- [SOURCE TEXT]
International Analysis

The French school of neocons and Hollande's taste for war

The US neoconservatives may have been discredited by the political failure of their adventures in Iraq and Afghanistan, but they have inspired a school of disciples in France who hold key positions in the presidential office and the foreign affairs ministry. René Backmann analyses the development of the French neocons and the influence they exert on President François Hollande and French foreign policy, and argues that their role in the multiple military interventions launched by Hollande has set in train a vicious circle of violence that is proving ever more difficult to control.

René Backmann

This article is freely available.

It was February 2nd 2013, three weeks after the launch of French military intervention in the West African state of Mali to halt and push back the advance of jihadist forces south towards the country’s capital Bamako. That day, French president François Hollande, visibly exhilarated from his meeting earlier with soldiers from the French marine infantry corps and parachutists from the Foreign Legion who had just liberated Timbuktu from jihadist control, addressed an enthusiastic crowd of civilians gathered on Bamako’s ‘Independence Square’, telling them: “Without doubt I have just experienced the most important day of my political life.”

Illustration 1
François Hollande in Mali, February 2nd 2013. © Reuters

So it was that Hollande, a former member of the 71st regiment of military engineers based in Oissel, Normandy, which he joined after insisting on doing his military service despite being officially exempted because of his short-sightedness, appraised this victory in Africa of French troops placed under his ultimate command by the constitution to be more important in his political life than his election, by universal suffrage, to the French presidency.

Without overplaying the significance of words uttered at a moment of intense emotion, amid an atmosphere of public fervour, it was hardly absurd to assume that this 21st-century socialist showed a peculiar taste for the grand show of military expeditions. It was a position that placed him more in the line of former socialist prime minister Guy Mollet than that of Pierre Mendès France or the social democrats of Scandinavia.

- [MATERIAL FOR THIS TASK]
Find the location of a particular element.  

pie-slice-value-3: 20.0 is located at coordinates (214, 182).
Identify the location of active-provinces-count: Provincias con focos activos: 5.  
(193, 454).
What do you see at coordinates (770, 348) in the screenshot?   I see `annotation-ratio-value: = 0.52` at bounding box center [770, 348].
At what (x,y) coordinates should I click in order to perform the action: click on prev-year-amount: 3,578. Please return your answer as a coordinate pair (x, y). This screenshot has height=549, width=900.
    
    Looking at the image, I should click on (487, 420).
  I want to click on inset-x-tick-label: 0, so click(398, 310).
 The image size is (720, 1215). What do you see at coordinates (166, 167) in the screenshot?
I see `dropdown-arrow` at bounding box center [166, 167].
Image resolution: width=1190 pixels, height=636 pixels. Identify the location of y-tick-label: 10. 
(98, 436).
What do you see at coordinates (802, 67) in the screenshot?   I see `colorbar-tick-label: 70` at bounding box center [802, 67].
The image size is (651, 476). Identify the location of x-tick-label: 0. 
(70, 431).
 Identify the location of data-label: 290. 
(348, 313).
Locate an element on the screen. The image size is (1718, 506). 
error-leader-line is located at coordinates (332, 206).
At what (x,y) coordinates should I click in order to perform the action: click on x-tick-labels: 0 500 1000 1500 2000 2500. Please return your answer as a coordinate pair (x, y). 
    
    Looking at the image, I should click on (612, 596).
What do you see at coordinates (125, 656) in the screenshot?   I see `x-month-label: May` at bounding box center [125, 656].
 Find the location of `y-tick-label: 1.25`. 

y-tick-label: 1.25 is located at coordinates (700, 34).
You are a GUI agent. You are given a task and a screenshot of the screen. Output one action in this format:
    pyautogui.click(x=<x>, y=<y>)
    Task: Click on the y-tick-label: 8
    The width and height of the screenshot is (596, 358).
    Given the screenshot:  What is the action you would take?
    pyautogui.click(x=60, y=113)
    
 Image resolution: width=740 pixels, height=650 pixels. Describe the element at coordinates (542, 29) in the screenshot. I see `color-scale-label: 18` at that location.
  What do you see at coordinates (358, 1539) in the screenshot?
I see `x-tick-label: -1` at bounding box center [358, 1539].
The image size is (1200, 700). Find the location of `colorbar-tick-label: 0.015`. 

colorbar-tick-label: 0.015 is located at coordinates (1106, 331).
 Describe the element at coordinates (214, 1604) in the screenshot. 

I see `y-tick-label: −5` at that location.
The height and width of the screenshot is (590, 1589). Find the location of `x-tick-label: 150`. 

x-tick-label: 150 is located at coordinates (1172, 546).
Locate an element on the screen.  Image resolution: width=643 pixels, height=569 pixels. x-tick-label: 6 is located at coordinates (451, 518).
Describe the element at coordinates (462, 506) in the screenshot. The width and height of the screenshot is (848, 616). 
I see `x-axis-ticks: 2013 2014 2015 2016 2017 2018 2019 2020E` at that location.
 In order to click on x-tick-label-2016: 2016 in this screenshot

- [BRIEF 1]
Lay out the entries from the line containing "What do you see at coordinates (125, 656)" through the line containing "coordinates (451, 518).", both ends included, as a Markdown table with the columns Row and Line, leaving out blank lines.
- [BRIEF 2]
Continue the article on the French neocons and Hollande's taste for war from where it stops.

- [FINAL ANSWER 1]
| Row | Line |
|---|---|
| 1 | What do you see at coordinates (125, 656) in the screenshot?   I see `x-month-label: May` at bounding box center [125, 656]. |
| 2 |  Find the location of `y-tick-label: 1.25`.  |
| 3 | y-tick-label: 1.25 is located at coordinates (700, 34). |
| 4 | You are a GUI agent. You are given a task and a screenshot of the screen. Output one action in this format: |
| 5 |     pyautogui.click(x=<x>, y=<y>) |
| 6 |     Task: Click on the y-tick-label: 8 |
| 7 |     The width and height of the screenshot is (596, 358). |
| 8 |     Given the screenshot:  What is the action you would take? |
| 9 |     pyautogui.click(x=60, y=113) |
| 10 |  Image resolution: width=740 pixels, height=650 pixels. Describe the element at coordinates (542, 29) in the screenshot. I see `color-scale-label: 18` at that location. |
| 11 |   What do you see at coordinates (358, 1539) in the screenshot? |
| 12 | I see `x-tick-label: -1` at bounding box center [358, 1539]. |
| 13 | The image size is (1200, 700). Find the location of `colorbar-tick-label: 0.015`.  |
| 14 | colorbar-tick-label: 0.015 is located at coordinates (1106, 331). |
| 15 |  Describe the element at coordinates (214, 1604) in the screenshot.  |
| 16 | I see `y-tick-label: −5` at that location. |
| 17 | The height and width of the screenshot is (590, 1589). Find the location of `x-tick-label: 150`.  |
| 18 | x-tick-label: 150 is located at coordinates (1172, 546). |
| 19 | Locate an element on the screen.  Image resolution: width=643 pixels, height=569 pixels. x-tick-label: 6 is located at coordinates (451, 518). |

- [FINAL ANSWER 2]
The months that followed would confirm that this sentiment was a permanent one, which he openly embraced. The result however was not, to the dismay of military chiefs, to give the defence budget favourable treatment, notably with regard to foreign operations which the military complain have been undersized for years.

But Hollande’s interest in military affairs clearly does not alone explain the reasons for his penchant for military intervention abroad. In reality, the once self-styled “normal” president’s interest for the military leans upon a doctrine openly inspired by American neoconservatism, and which influences a growing number political advisors, strategists and diplomats.

It is not that Hollande himself has been truly porous to neoconservative ideas. According to those who know him, he is too pragmatic for that. One might also add that he is too bereft of clear beliefs, and the will to put them in train, to be accused of having adopted a French version of an ideology that stems from the late German-American political philosopher Leo Strauss, who proclaimed the absolute superiority of values inherited from Western history and who legitimized their propagation, including through the use of military means.   

This ideology is today in significant decline in the US, after its nefarious nature was illustrated at the beginning of the new century during the two presidential terms of George W. Bush, notably in Iraq and Afghanistan. The pre-announced “democratic tsunami” of these foreign interventions never manifested itself, replaced instead by a state of chaos whose shockwaves are still shaking the whole of the region.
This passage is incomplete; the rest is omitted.